Picotazos de historia
El acto heroico que precipitó la muerte del zar Pedro I el Grande de Rusia
Siendo el primero y el más valiente, logró con su ejemplo salvar la vida de varios hombres que en otro caso hubieran sucumbido a las aguas
Eran las dos de la tarde del día 27 de enero de 1725, en su palacio de San Petersburgo, postrado en su lecho, Pedro I de Rusia (Moscú, 1672 - San Petersburgo, 1725) pidió que le trajeran pluma y papel para escribir. Con mano temblorosa garabateó «Lego todo a...», pero no pudo terminar la frase al caerse la pluma de la desfallecida mano del autócrata. Incapaz de continuar, hizo llamar a su hija Ana para dictar su último deseo. Cuando la princesa llegó su padre ya deliraba y no salió de ese estado hasta que le alcanzó la muerte, a las seis de la mañana del día siguiente.
El zar falleció a causa de una infección de orina que derivó en gangrena. Llevaba tiempo sufriendo mucho por este motivo. El verano anterior se sometió a una dolorosísima intervención que culminó con la expulsión de una piedra, de buen tamaño, por la uretra. A principios de octubre, incapaz de permanecer más tiempo postrado y contra la opinión de sus médicos – que, por una vez, estaban todos de acuerdo – decidió iniciar una pequeña gira de inspección. Primero visitó la fortaleza Schlusselburg, continuó con las herrerías de Olonets y las obras del canal del lago Ladoga. El 5 de noviembre, ya de vuelta en San Petersburgo, se embarcó en su navío personal para visitar una fábrica de armamento en la población de Systerbeck, en el golfo de Finlandia.
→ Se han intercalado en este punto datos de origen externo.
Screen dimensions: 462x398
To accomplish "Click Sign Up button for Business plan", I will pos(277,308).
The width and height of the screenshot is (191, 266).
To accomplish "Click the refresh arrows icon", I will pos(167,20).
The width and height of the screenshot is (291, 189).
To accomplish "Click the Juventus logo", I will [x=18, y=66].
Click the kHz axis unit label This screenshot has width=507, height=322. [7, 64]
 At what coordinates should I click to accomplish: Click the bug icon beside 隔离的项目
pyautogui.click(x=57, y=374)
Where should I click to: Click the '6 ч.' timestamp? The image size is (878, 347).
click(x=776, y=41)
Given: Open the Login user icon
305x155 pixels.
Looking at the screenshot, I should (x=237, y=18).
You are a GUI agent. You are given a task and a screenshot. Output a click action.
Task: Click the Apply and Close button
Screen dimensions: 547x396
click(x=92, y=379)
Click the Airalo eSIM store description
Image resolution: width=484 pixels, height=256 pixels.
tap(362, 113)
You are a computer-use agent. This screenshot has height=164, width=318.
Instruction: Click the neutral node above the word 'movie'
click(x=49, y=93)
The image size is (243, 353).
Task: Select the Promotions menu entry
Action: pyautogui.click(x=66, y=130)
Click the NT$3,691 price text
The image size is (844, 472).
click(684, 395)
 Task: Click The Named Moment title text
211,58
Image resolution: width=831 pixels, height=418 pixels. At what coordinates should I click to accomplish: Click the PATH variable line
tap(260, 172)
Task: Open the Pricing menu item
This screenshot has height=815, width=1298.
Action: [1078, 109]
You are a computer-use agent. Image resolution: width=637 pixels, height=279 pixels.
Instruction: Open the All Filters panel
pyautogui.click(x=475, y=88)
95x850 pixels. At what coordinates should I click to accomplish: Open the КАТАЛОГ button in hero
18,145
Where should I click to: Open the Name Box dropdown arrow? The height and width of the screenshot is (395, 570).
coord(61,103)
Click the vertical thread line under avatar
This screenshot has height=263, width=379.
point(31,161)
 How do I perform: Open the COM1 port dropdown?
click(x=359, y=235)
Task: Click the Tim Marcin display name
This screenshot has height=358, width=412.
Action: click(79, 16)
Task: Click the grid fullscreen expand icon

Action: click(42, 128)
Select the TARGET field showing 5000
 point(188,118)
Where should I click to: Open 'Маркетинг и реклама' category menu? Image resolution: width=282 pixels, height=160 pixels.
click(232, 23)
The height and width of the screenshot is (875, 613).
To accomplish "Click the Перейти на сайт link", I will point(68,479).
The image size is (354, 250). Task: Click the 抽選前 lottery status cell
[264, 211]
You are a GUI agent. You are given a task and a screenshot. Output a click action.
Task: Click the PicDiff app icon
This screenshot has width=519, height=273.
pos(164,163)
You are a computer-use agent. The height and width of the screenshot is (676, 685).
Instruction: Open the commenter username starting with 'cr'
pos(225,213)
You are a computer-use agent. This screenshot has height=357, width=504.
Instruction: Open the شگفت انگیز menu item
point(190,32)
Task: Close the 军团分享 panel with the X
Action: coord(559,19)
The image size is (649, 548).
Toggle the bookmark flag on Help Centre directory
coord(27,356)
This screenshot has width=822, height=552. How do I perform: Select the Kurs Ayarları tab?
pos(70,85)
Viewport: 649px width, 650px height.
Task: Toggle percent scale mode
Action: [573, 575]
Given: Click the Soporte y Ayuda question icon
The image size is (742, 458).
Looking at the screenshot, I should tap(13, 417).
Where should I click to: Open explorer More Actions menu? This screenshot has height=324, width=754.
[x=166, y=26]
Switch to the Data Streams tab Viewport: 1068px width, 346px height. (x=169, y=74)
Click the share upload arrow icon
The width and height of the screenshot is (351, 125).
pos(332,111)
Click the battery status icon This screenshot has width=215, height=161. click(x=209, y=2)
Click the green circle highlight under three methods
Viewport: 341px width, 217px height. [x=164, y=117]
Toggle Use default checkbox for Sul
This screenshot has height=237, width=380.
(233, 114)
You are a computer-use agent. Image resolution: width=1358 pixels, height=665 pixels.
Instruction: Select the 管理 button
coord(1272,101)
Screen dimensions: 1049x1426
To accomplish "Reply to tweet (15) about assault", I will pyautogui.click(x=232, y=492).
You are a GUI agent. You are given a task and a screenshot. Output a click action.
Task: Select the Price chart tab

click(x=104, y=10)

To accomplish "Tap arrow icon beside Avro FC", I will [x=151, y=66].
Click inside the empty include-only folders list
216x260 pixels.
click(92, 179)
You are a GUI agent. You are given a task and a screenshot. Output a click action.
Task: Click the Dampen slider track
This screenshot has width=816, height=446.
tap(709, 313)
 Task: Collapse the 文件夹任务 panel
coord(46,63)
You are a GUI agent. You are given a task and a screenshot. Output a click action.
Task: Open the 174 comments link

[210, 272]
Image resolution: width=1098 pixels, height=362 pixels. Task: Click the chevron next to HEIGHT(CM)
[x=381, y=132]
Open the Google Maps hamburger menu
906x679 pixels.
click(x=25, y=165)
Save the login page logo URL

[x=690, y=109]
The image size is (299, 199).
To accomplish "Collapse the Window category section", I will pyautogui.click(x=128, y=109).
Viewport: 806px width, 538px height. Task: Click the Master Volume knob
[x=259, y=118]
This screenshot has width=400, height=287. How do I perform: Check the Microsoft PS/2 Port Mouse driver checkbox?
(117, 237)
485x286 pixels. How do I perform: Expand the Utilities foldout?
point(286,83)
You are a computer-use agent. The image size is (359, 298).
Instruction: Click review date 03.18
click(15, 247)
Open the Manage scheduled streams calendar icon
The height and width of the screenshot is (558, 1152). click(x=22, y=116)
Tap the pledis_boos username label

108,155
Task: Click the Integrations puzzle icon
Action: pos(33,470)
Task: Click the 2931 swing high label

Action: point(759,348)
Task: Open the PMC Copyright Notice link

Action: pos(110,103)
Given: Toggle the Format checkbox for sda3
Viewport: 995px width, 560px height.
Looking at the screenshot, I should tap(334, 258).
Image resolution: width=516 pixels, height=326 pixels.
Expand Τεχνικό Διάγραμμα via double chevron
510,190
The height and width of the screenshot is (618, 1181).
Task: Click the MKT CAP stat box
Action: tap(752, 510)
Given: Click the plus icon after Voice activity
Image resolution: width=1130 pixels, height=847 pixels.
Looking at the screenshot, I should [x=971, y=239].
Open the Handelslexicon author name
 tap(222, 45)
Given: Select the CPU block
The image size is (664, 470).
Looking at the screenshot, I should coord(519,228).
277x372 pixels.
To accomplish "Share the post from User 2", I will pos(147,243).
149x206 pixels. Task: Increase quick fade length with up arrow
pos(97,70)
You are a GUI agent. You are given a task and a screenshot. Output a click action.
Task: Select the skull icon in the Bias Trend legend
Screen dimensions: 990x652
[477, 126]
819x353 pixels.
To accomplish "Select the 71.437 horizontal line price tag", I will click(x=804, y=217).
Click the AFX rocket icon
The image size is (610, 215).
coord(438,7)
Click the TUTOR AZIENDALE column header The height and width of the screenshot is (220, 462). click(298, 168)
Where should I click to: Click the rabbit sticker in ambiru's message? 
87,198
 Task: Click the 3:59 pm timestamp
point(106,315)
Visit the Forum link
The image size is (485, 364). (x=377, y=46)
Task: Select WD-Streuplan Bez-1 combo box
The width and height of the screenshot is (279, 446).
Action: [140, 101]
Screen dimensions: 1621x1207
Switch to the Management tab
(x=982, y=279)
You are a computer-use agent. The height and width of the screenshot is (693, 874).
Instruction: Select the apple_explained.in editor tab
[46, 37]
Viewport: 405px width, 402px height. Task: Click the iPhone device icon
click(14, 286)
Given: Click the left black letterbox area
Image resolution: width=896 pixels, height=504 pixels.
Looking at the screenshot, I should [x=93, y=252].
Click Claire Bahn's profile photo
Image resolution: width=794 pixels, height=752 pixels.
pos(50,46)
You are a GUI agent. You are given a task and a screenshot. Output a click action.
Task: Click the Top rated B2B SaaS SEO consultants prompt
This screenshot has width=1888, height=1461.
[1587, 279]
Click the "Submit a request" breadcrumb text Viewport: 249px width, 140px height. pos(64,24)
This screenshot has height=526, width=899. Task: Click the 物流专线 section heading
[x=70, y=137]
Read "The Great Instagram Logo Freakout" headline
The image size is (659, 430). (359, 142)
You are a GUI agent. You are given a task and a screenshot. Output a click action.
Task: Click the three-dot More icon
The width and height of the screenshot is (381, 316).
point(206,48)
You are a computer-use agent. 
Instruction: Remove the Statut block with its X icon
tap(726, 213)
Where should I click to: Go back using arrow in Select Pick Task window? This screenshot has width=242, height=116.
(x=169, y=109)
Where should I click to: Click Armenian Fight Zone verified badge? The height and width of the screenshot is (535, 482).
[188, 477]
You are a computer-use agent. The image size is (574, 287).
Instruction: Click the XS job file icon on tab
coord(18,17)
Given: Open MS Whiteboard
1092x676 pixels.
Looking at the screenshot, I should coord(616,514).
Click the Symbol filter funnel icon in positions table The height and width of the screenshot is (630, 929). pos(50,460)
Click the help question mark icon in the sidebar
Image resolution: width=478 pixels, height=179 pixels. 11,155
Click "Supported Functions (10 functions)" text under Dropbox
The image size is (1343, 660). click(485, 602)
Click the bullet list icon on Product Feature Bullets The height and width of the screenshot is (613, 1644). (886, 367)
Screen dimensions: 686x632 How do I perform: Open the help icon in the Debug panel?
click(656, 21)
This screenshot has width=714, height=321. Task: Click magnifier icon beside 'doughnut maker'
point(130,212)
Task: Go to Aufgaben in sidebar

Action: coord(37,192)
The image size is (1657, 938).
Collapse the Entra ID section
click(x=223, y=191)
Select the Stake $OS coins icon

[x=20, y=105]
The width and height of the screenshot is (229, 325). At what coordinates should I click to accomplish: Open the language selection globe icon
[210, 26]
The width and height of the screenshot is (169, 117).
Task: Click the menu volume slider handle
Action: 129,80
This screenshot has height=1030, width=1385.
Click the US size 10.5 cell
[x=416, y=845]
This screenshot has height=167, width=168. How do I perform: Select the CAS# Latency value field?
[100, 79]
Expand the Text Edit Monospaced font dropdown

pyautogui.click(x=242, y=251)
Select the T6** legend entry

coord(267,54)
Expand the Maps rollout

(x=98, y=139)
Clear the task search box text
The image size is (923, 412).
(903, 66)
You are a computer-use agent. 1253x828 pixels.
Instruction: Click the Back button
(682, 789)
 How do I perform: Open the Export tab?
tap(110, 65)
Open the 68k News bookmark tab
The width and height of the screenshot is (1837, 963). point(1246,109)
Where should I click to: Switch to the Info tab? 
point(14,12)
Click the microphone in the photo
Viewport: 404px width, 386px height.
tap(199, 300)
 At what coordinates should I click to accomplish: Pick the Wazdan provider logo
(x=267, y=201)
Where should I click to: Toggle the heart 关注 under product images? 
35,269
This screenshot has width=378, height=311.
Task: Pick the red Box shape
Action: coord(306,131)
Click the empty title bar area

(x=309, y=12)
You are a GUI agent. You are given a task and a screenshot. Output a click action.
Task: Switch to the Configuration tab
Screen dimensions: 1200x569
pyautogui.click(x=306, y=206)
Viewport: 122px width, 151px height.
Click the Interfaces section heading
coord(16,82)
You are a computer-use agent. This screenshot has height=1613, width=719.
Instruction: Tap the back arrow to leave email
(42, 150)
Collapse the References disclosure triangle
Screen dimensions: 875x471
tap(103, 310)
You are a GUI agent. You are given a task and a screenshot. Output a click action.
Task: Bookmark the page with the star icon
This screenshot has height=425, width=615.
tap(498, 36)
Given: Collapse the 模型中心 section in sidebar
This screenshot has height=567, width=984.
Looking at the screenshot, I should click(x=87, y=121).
Durante todo ese tiempo siempre tuvo dolores y problemas de micción, prueba de que la enfermedad seguía su curso.
Era principio de invierno. La mar estaba gruesa y el viento amenazaba con un temporal; el cielo gris presagiaba un empeoramiento y el agua estaba helada. Pasada la desembocadura del Neva, a la altura de la pequeña aldea de pescadores de Lakhta, avistaron un transporte que, azotado por las olas y el viento, había perdido el gobierno y era empujado hacía la costa. La nave embarrancó, quedando su quilla profundamente enterrada en la arena. La tripulación y los pasajeros, unos veinte soldados que eran trasladados a San Petersburgo, paralizados por el temor, contemplaban, impotentes, como el viento amenazaba con hacer zozobrar la nave.
¡Zar al agua!
Pedro ordenó que arriaran el esquife de su nave y, tras embarcar en ella, ordenó que se dirigieran hacia la nave embarrancada para tratar de salvar a los infortunados. Así, les arrojaron cabos para tratar de remolcarlos. Viendo que los asustados náufragos no reaccionaban, Pedro saltó a las someras aguas y se acercó hasta la nave embarrancada. Al ver a su zar que iba en su rescate, la tripulación y la tropa recuperaron el ánimo, aseguraron los cabos que les habían lanzado, saltaron por la borda para empujar la nave y, entre estos y los esfuerzos del esquife, lograron liberarla. Conseguido esto, se dirigieron al refugio de la aldea de pescadores. Todos dieron gracias a Dios por su salvación y a la oportuna y valiente actuación del zar, que estaba empapado hasta los huesos y aterido de frío.
Pedro, agotado, dolorido, empapado, helado hasta los huesos pero enormemente orgulloso de haber salvado esas vidas, se dejó llevar a una humilde morada de la aldea donde pasó la noche. A las pocas horas se inició la fiebre, volvieron los terribles dolores de vientre y la agonía que ya no le abandonaría hasta su muerte. Falleció a los 52 años.